__WORK TASK__: Search the records for the word "agent" and report each line that has it.

__SUPPLIED RECORDS__:
• • •

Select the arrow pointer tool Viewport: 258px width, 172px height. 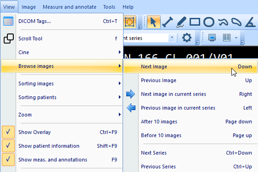[x=153, y=22]
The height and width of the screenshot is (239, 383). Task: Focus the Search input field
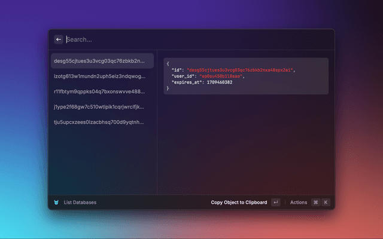pos(180,39)
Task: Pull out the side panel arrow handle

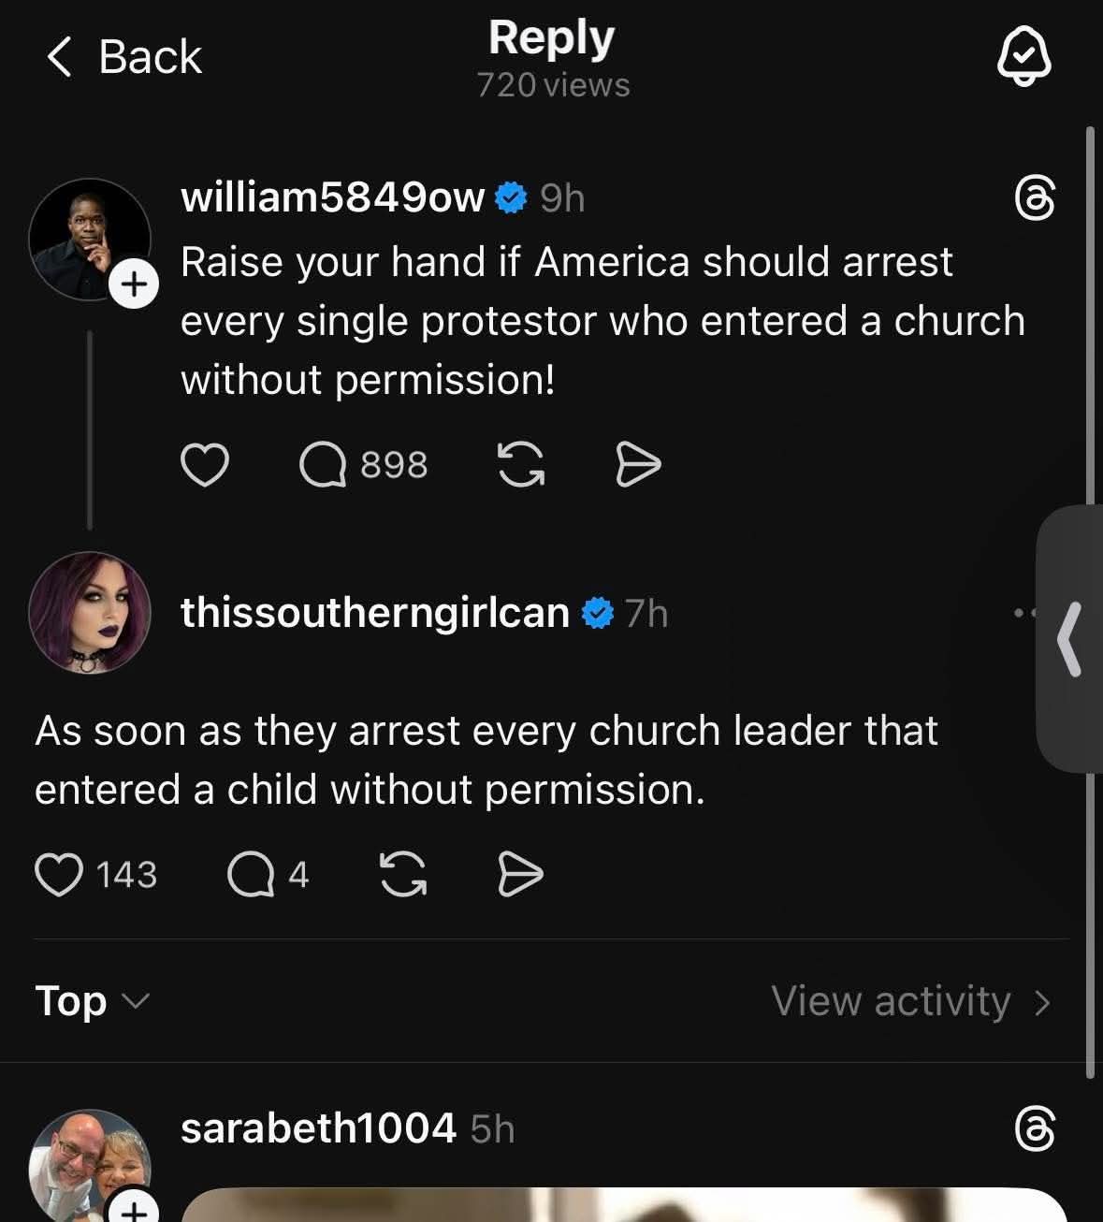Action: (x=1069, y=639)
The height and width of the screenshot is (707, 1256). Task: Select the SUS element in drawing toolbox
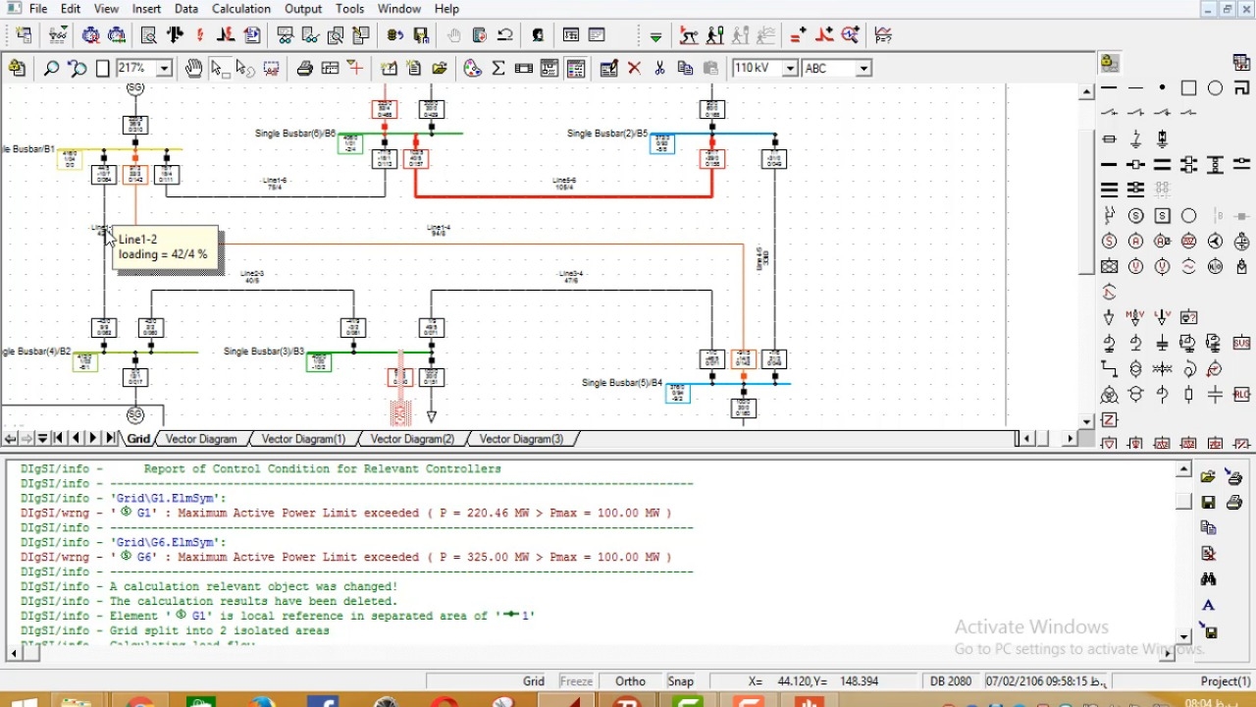[x=1241, y=344]
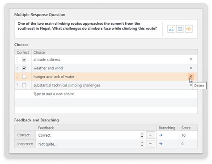Delete the 'weather and wind' choice
Image resolution: width=212 pixels, height=164 pixels.
tap(191, 68)
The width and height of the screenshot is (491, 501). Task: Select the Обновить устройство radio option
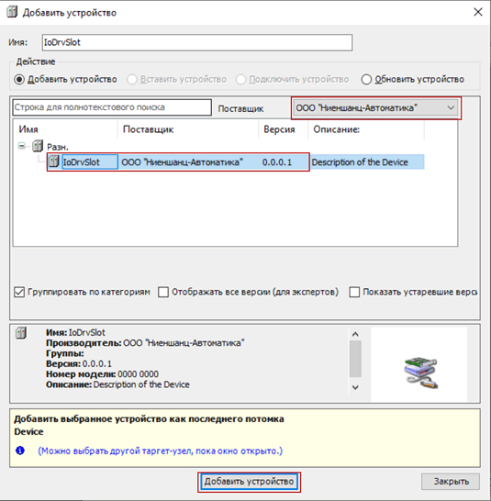point(366,79)
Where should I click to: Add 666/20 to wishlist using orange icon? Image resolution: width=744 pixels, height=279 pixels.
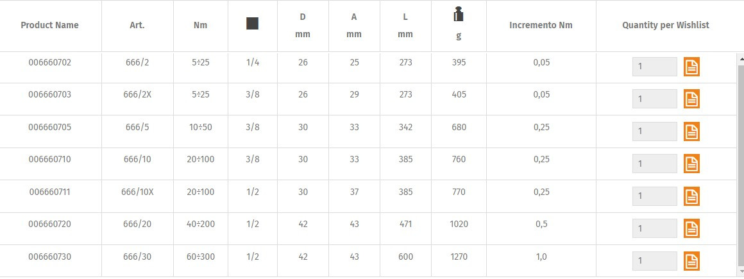point(691,228)
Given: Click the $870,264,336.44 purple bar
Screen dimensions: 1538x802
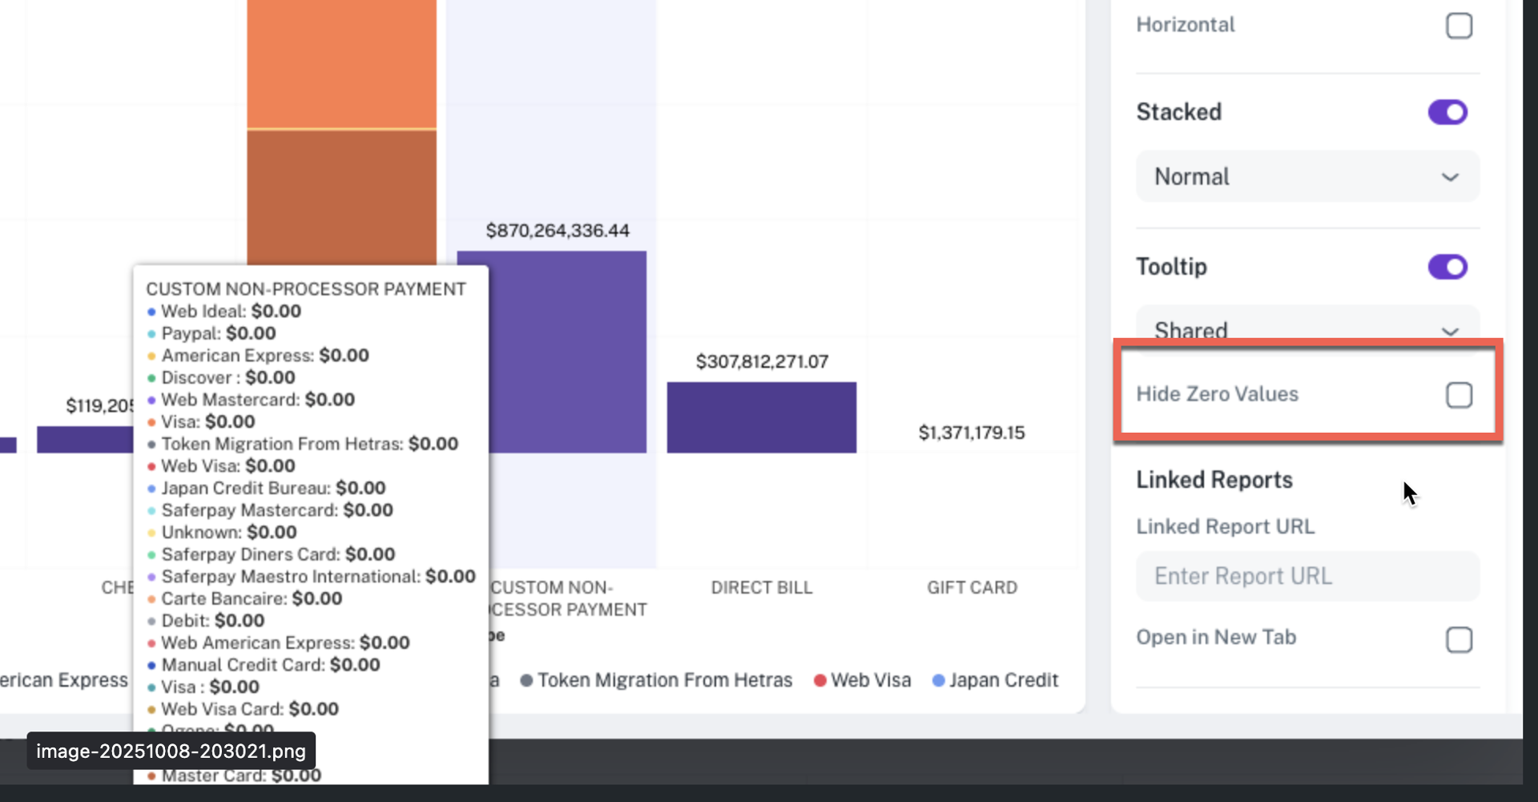Looking at the screenshot, I should pos(567,353).
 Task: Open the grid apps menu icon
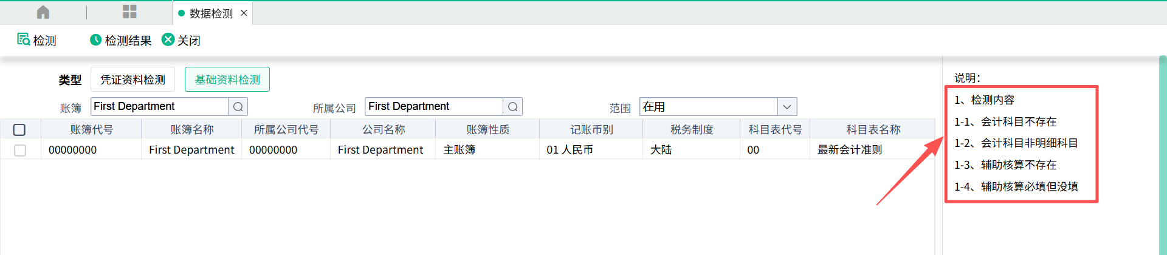click(x=129, y=12)
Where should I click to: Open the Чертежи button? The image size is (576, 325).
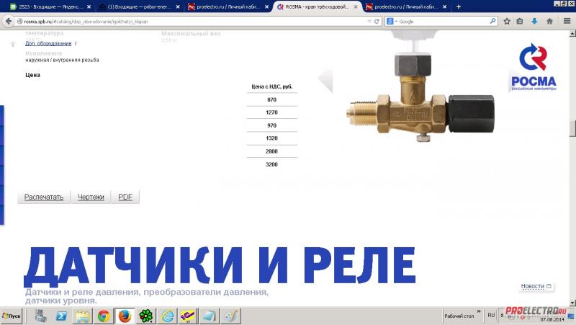pos(91,197)

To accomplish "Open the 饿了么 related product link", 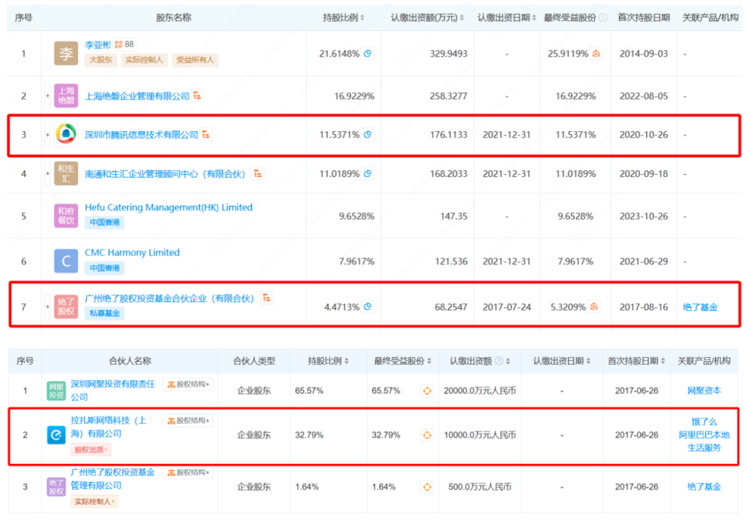I will coord(704,421).
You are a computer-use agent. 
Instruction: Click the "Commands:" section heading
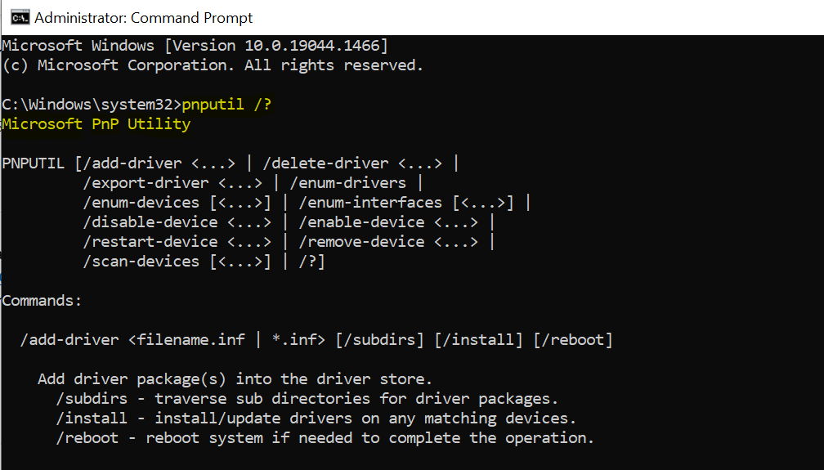[43, 301]
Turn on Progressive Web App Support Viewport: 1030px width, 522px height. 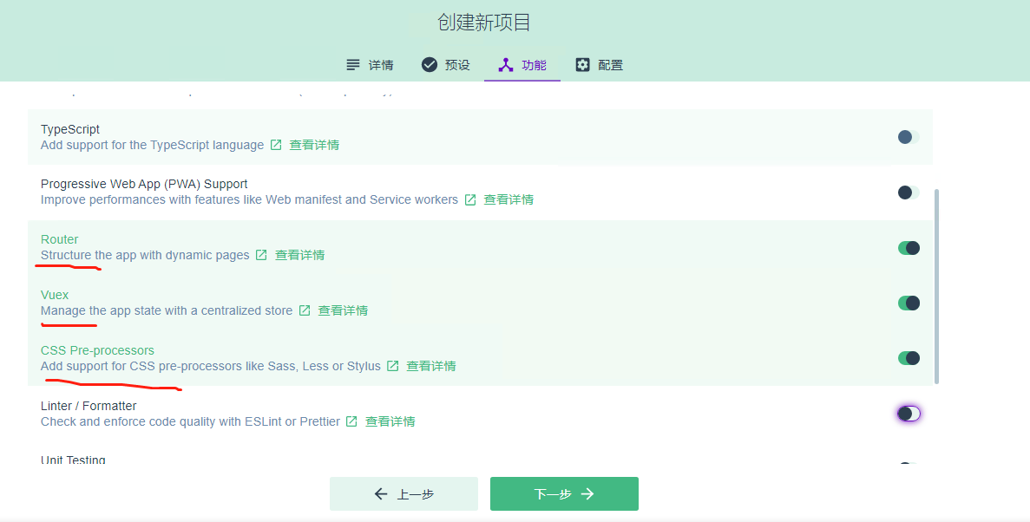click(908, 192)
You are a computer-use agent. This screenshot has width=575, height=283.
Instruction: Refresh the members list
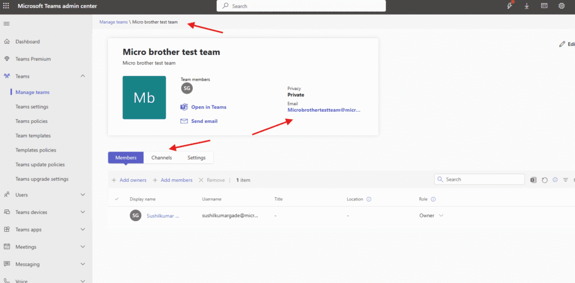click(544, 180)
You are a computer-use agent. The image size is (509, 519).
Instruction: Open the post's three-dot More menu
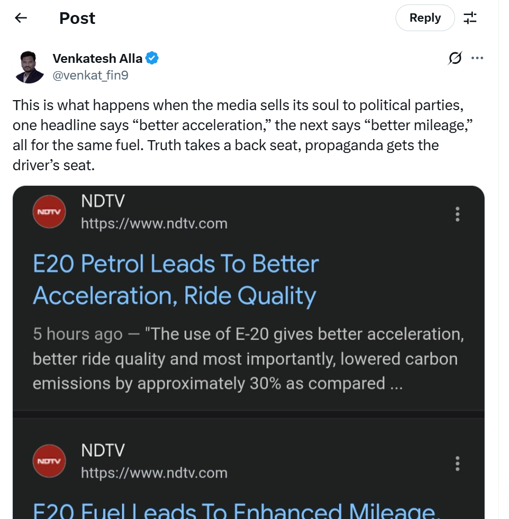pos(477,58)
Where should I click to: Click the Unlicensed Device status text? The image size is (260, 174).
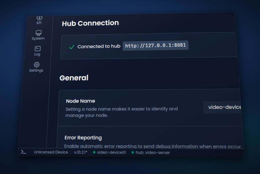pyautogui.click(x=51, y=152)
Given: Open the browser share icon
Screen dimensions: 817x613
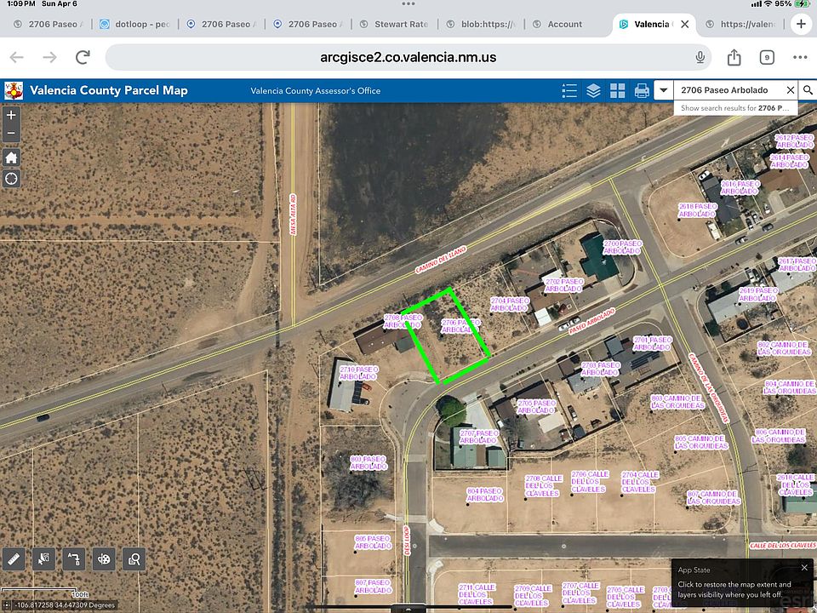Looking at the screenshot, I should 734,57.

• • •

__EXERCISE RESPONSE__:
You are a computer-use agent. 
You are a computer-use agent. This screenshot has width=575, height=283.
You are a computer-use agent. The image size is (509, 519).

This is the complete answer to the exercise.